RuntimeError when gradient computation

I have some problem when I implement my loss function.
(In actually, I want to implement the Maximum likelihood estimation. Thus I have to maintain the forward graph and add the new forward data every time.)
There is a RuntimeError about the inplace operation which may be the assign operation.
Does anyone encounter the same problem and has solved it?

The following code can reproduce the same error with torch version 0.6.1.
And there is a RuntimeError in the second optimizer.step().

import numpy as np
import torch
import torch.nn as nn
import torch.optim as optim

class Network(nn.Module):
    def __init__(self, dim, hidden_size):
        super(Network, self).__init__()
        self.fc1 = nn.Linear(dim, hidden_size)
        self.activate = nn.ReLU()
        self.fc2 = nn.Linear(hidden_size, 1)
    def forward(self, x):
        return self.fc2(self.activate(self.fc1(x)))
func = Network(3, 10).cuda()
optimizer = optim.SGD(func.parameters(), lr=1e-2)

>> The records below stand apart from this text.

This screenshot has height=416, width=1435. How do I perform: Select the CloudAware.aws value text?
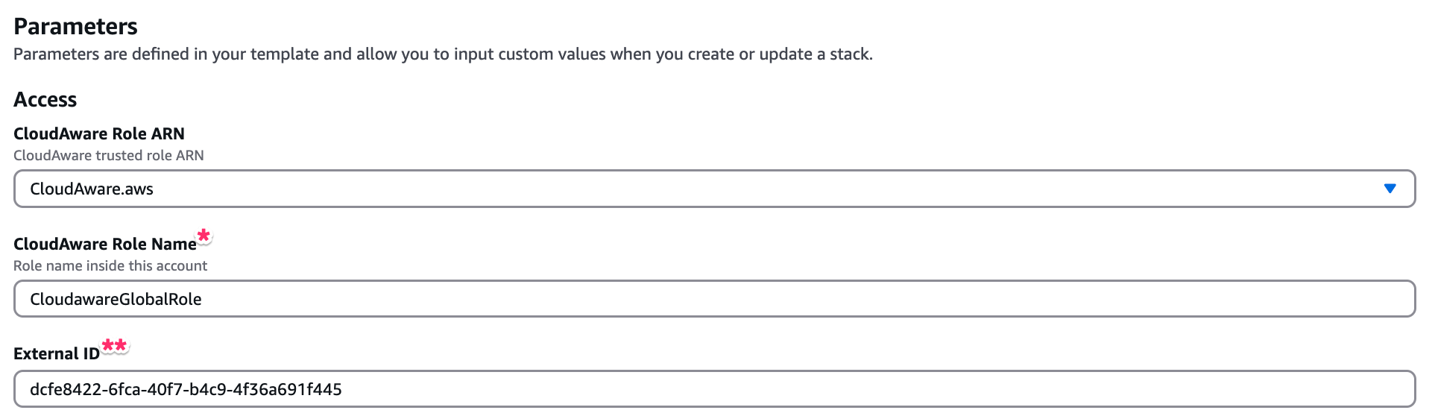(x=92, y=189)
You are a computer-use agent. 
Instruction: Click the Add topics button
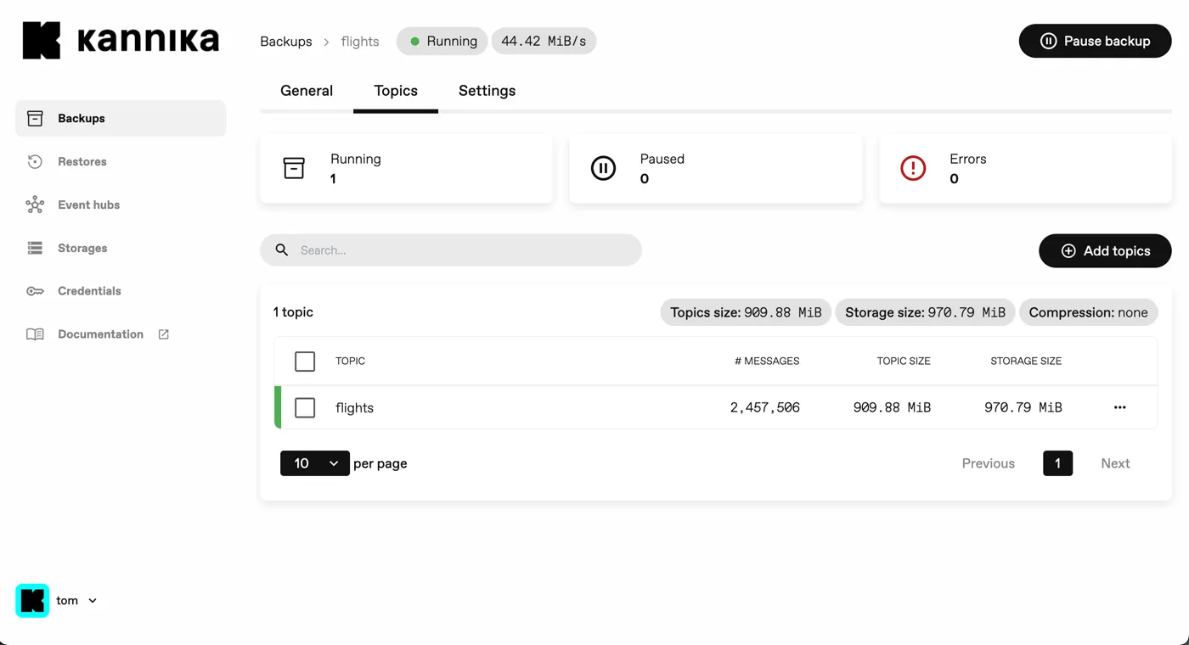coord(1105,251)
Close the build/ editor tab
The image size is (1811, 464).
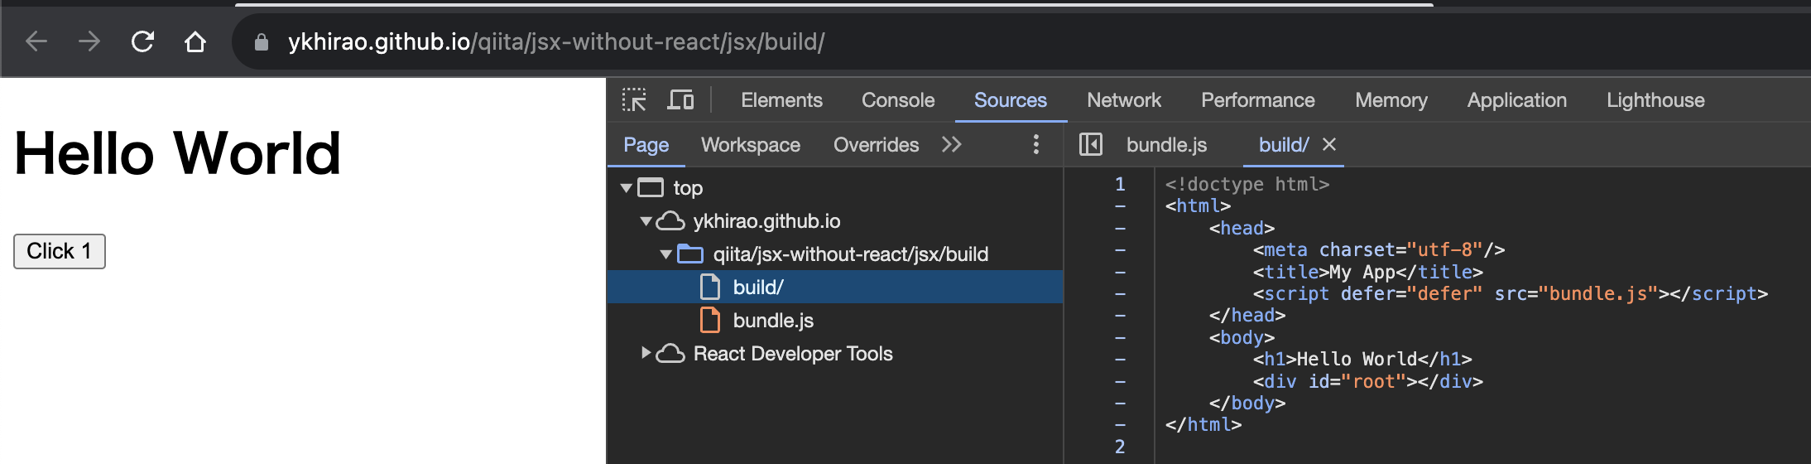point(1329,145)
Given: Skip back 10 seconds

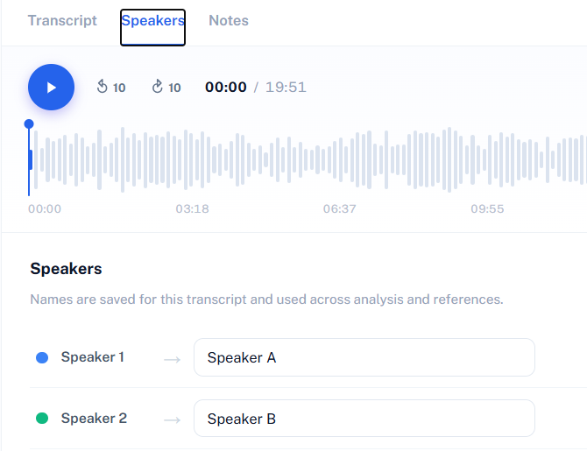Looking at the screenshot, I should [110, 87].
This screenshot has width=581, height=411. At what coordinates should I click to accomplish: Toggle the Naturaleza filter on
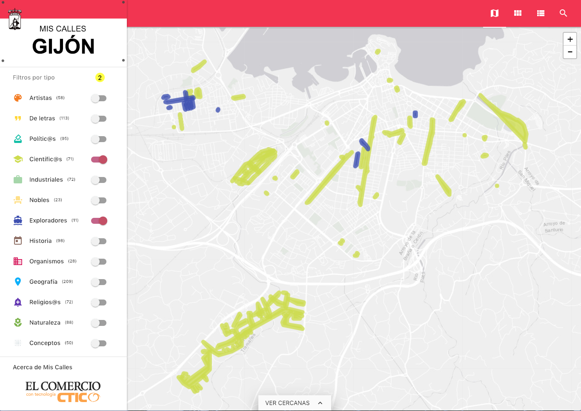coord(99,323)
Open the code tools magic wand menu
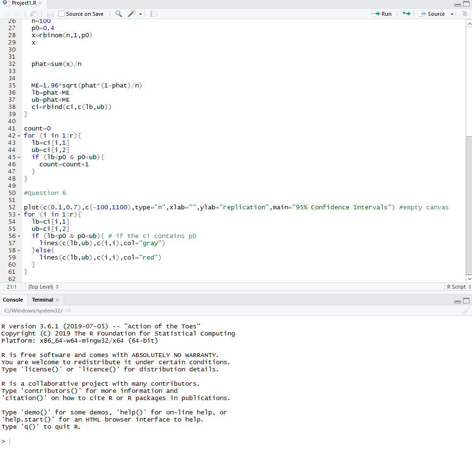The height and width of the screenshot is (455, 472). coord(134,13)
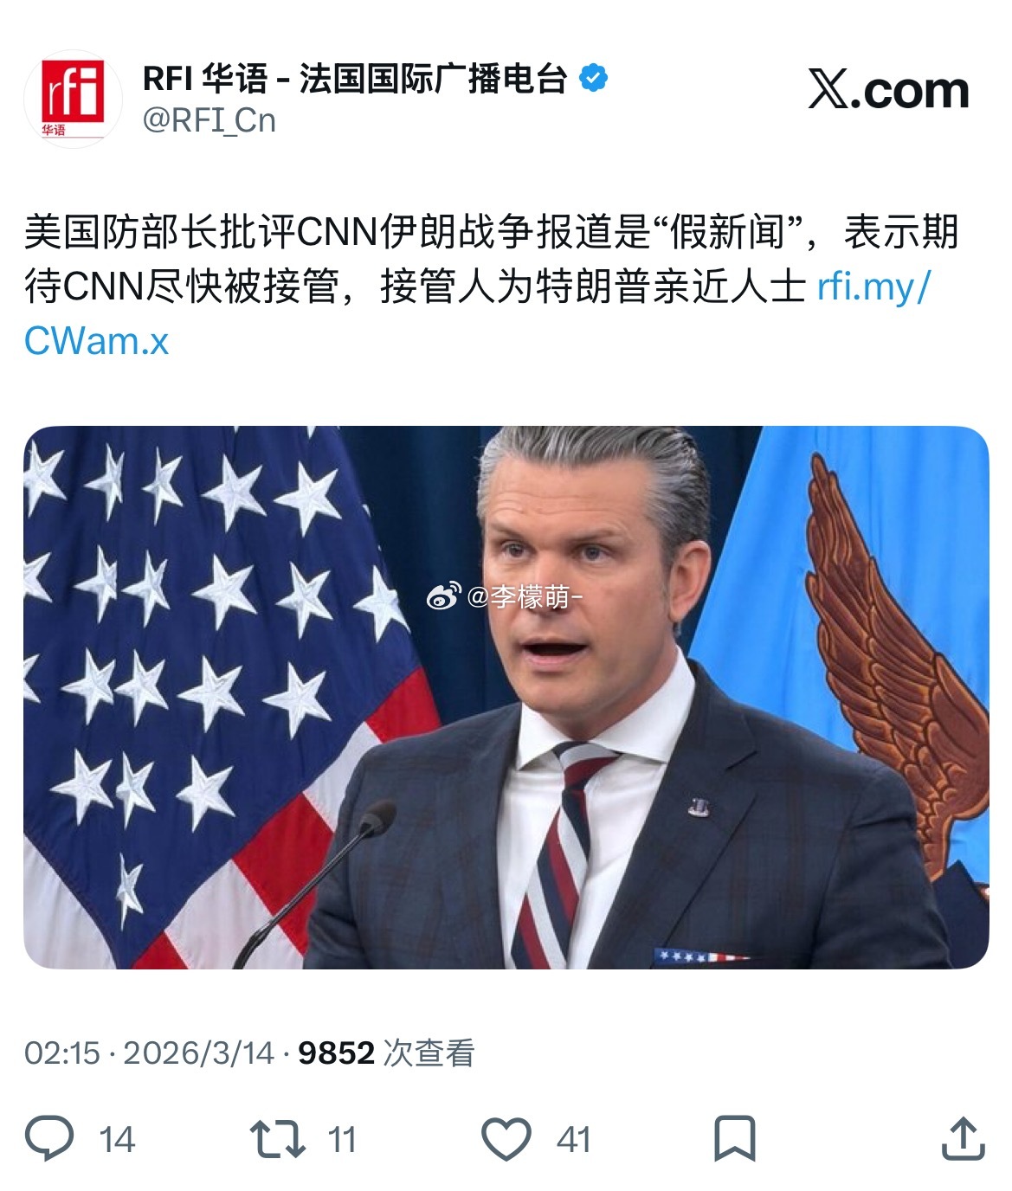Open the reply speech bubble icon
Screen dimensions: 1012x1191
[49, 1138]
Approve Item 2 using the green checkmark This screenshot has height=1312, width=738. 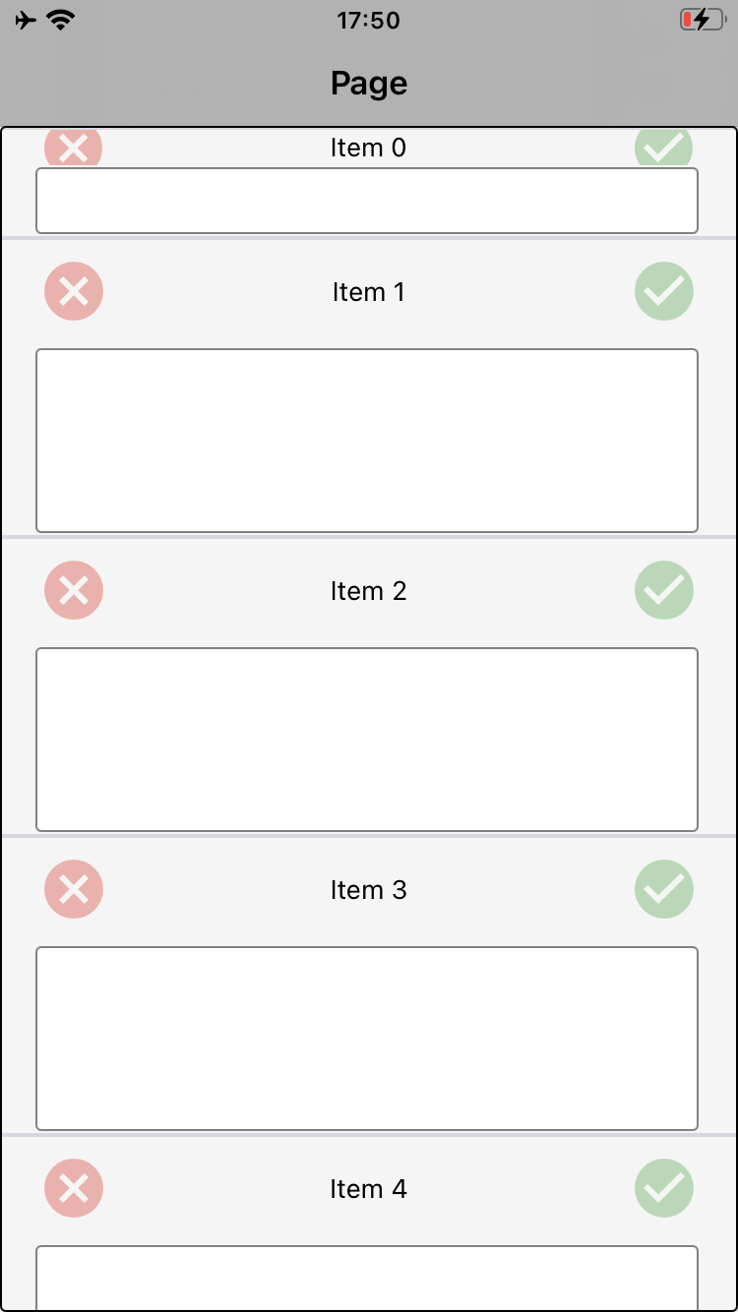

context_1 = np.array([0.1,0.1,0.1])
context_2 = np.array([0.2,0.2,0.2])
tensor_1 = torch.from_numpy(context_1).float().cuda()
tensor_2 = torch.from_numpy(context_2).float().cuda()
a = func(tensor_1)
b = func(tensor_2)
loss = a*a
func.zero_grad()
loss.backward(retain_graph=True)
optimizer.step()
loss = loss + b*b
func.zero_grad()
loss.backward(retain_graph=True)
optimizer.step()

Thanks!

Hi,

The problem I see here is that the first optimizer.step() is modifying the parameters of your network inplace. But the original values of these parameters are needed to compute the second backward.
Hence the error that you see.
You will have to either delay the optimizer step or redo the forward I’m afraid.

Thanks for helping. It works after redo the forward.
Is there any way not to redo the forward? Because of the maximum likelihood estimation approach, if I have to redo all the forward every time, the computation time will growth linearly.

If you don’t want to redo the forward, you will have to delay the optimizer step.
You may be able to stash the current gradient into a temporary list (cloning them) for each backward you do. Then you can do all the steps when all the gradients are computed.